Als een stuk Britannia metaal Engels is, en het is gemerkt, dan is het zeker van Sheffield makelij. Ongemerkt Engels Britannia metaal is doorgaans afkomstig uit Birmingham. De stelregel is, hoe minder er in een merk staat, hoe ouder het is. De merktekens van makers zijn slechts één methode om Britannia metaal te dateren. Voor het dateren van Engelse theepotten en koffiepotten kunnen de handvatten en knoppen de beste aanwijzingen geven.
Handvatten
Tot ongeveer 1840 waren de handvatten van alle Britannia theepotten en koffiepotten die in Sheffield werden vervaardigd van hout. Na die tijd werden de handvatten ook gemaakt van gegoten metaal. Tegen 1845 werden bijna alle theepotten en koffiekannen voorzien van metalen handvatten in plaats van houten. Metalen handvatten namen na 1845 een grote verscheidenheid aan in vorm en ontwerp. Een wijnstok handvat was zeer populair rond 1844-1848. Een houten handvat alleen garandeert echter niet dat een pot van vóór 1841 is. Want ook na die periode werd hout af en toe gebruikt. In combinatie met andere kenmerken, zijn handvatten nog steeds een belangrijke factor bij de datering theepotten en koffiepotten.
Tuiten
Ook de tuiten van theepotten en koffiepotten zijn kenmerkend voor bepaalde perioden. Van 1810 tot 1830 waren de tuiten onversierd. De tuiten waren glad en de bovenzijde zijn vlak. Van 1820 tot 1845 werden bijzonder exclusieve tuiten gebruikt die aan de basis zijn gegroefd. Tegen 1845 werden er kleine variaties aangebracht met meer sierlijke decoraties.

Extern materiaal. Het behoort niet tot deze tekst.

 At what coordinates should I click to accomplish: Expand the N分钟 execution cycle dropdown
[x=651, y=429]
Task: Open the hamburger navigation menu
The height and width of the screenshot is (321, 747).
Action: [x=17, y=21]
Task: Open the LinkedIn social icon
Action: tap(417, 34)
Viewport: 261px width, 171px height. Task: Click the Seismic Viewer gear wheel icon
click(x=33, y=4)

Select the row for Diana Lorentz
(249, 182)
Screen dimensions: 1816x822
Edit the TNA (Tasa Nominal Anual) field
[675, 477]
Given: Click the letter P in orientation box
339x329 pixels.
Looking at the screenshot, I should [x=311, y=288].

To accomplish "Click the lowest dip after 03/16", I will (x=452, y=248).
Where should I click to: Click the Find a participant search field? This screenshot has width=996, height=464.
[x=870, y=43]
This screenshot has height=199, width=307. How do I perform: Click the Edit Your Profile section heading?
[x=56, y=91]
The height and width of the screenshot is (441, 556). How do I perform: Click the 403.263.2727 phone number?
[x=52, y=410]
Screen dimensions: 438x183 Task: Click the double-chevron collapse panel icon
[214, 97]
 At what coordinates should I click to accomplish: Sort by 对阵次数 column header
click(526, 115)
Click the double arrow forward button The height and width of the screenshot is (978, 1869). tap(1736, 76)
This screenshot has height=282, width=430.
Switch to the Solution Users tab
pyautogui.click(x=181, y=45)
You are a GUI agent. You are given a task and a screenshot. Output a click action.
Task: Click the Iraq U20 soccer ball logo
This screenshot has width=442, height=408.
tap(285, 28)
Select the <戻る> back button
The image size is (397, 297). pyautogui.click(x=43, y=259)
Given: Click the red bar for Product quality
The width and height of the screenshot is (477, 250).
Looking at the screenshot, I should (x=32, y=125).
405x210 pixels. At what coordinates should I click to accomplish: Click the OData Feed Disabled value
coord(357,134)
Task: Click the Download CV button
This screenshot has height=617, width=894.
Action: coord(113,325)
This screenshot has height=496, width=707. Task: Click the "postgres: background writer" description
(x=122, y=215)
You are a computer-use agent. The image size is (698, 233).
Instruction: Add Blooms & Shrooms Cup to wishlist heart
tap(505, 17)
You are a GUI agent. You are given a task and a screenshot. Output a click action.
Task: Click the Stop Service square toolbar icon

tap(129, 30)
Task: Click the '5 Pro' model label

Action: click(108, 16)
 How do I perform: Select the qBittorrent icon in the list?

Na 1850 werd een grote verscheidenheid aan tuiten gebruikt, waarvan sommige erg sierlijk. Een bladmotief met reliëf was gebruikelijk tussen 1855 en 1875.
Andere methode om te dateren
Een minder voor de hand liggende methode om tot een datum voor Britannia metaal te komen, is om de constructie te bestuderen. Er is een scherp oog voor nodig en veel oefening; niettemin, de kennis van bepaalde constructiekenmerken is nuttig. Vóór 1830 stonden merktekens bij een theeservies ofwel op een rand of op van de drie soorten voeten: bal of knop; leeuwenpoot, of schelpmotief. De zwaardere, meer sierlijke voeten van dateren na 1830.
Bron: documentatie op website Nederlandse Tinvereniging (oorsprong: Engels).